Monsieur le Président,
Mesdames et Messieurs,

C'est avec grand plaisir que j'ai accepté l'invitation de Monsieur Larrera de Morel à me joindre à vos travaux. C'est pour moi l'occasion de manifester à nouveau tout l'intérêt que je porte au monde de la petite et moyenne entreprise. Chacun en connaît l'importance pour le dynamisme de l'économie et la préservation de l'emploi.

Vous avez choisi de faire porter vos travaux de ce jour sur la transmission des PMI sous toutes ses formes, que ce soit à titre gratuit ou à titre onéreux. C'est un sujet qui, dans notre pays, est d'actualité depuis longtemps ! Avec l'avènement du grand marché européen, il prend une importance renouvelée. Car dans une Europe intégrée, la fluidité et la flexibilité – donc la transmissibilité – du patrimoine productif sont des impératifs pour avoir des économies efficaces.

Sans doute est-il difficile de tirer une conclusion générale d'une journée aussi riche en expérience et en interventions. J'essaierai cependant.

Les pouvoirs publics sont bien conscients de ce que le sujet de cette journée est important et très actuel.

Comme vous le savez, l'INSEE estime le nombre total de transmissions d'entreprises à 60 000 par an, dont 4 000 de plus de 10 salariés parmi lesquelles 1 200 entreprises industrielles. Il s'agit donc d'un phénomène d'ampleur significative. Environ un peu moins de la moitié des transmissions de PMI s'opère à titre gratuit, par voie de succession.
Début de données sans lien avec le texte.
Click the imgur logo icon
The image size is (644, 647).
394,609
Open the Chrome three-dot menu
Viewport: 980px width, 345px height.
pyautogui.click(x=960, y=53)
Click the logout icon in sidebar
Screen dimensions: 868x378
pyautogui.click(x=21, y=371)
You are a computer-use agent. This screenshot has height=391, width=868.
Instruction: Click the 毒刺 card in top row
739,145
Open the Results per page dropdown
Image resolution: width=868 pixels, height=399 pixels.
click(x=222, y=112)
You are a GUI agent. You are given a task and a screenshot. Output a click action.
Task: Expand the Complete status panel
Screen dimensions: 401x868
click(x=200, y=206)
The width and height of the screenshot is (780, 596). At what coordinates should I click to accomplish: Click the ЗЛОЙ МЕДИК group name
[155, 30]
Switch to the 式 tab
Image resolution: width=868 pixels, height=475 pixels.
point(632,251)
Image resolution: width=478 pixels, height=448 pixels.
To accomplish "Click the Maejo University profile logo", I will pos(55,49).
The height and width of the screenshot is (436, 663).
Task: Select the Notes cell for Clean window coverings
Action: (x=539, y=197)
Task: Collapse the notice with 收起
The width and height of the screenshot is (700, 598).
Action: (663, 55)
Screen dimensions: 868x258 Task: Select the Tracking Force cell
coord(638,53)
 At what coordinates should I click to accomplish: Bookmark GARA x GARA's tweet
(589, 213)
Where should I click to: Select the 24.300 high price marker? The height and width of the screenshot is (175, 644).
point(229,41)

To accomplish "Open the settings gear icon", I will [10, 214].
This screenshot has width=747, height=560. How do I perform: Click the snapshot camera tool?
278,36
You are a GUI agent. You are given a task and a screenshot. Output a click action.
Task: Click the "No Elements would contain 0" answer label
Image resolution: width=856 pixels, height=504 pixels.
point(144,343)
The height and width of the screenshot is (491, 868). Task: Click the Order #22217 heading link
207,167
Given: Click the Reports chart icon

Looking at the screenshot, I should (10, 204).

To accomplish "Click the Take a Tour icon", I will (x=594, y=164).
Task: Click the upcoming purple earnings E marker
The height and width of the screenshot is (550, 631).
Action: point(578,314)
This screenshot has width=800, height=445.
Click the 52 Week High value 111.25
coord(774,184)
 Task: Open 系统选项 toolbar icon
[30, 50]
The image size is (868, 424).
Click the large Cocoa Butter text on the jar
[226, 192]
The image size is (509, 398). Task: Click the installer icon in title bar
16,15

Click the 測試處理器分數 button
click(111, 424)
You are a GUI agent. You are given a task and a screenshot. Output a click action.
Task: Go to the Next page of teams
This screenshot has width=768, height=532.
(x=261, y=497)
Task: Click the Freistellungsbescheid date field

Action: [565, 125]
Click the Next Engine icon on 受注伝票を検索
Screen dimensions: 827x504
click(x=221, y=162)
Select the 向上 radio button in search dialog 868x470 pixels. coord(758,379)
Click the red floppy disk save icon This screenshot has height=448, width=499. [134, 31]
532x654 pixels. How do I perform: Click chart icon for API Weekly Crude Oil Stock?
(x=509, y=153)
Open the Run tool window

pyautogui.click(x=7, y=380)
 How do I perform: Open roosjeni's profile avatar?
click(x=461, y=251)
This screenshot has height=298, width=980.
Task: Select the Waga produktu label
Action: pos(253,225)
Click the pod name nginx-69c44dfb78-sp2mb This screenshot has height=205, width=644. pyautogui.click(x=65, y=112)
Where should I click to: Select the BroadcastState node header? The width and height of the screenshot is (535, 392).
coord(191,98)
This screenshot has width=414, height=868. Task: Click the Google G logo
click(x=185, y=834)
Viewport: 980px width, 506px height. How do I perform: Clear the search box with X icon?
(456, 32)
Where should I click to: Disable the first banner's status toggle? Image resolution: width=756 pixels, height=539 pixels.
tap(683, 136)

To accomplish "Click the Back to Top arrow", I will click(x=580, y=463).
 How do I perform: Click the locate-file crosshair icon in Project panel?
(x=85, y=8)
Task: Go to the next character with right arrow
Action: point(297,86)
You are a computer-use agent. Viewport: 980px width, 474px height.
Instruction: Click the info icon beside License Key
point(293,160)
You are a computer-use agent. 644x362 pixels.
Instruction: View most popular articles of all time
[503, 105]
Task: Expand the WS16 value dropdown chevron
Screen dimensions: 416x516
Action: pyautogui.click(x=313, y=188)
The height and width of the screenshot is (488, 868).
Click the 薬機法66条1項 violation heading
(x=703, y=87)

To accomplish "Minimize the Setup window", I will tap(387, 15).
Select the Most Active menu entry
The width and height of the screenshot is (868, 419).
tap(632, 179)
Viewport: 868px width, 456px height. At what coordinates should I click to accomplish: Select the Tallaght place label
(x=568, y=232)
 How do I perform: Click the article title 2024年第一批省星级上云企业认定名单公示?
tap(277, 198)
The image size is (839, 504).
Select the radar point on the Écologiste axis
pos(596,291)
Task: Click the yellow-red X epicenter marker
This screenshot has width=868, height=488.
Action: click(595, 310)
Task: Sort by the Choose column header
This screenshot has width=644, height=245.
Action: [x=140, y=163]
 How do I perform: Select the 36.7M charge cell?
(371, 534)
Le reste, soit une grosse moitié, s'effectue à titre onéreux.

L'importance macro-économique de ce problème est évidemment renforcée par la démographie des chefs d'entreprises. Beaucoup de nos PME-PMI ont été créées au cours des « 30 glorieuses », par la génération qui a eu 20 ans sous la quatrième République. Ceci peut laisser penser que la moitié des entreprises changeront de main d'ici 10 ans.

Parlons maintenant du fond.

Je crois que vos débats ont montré combien la transmission est une phase délicate de la vie d'une entreprise. Elle peut cependant être menée efficacement, dans des conditions concurrentielles, lorsqu'elle a été bien préparée. L'action des pouvoirs publics me semble donc devoir être ciblée, et s'assigner essentiellement de veiller à la fluidité du marché.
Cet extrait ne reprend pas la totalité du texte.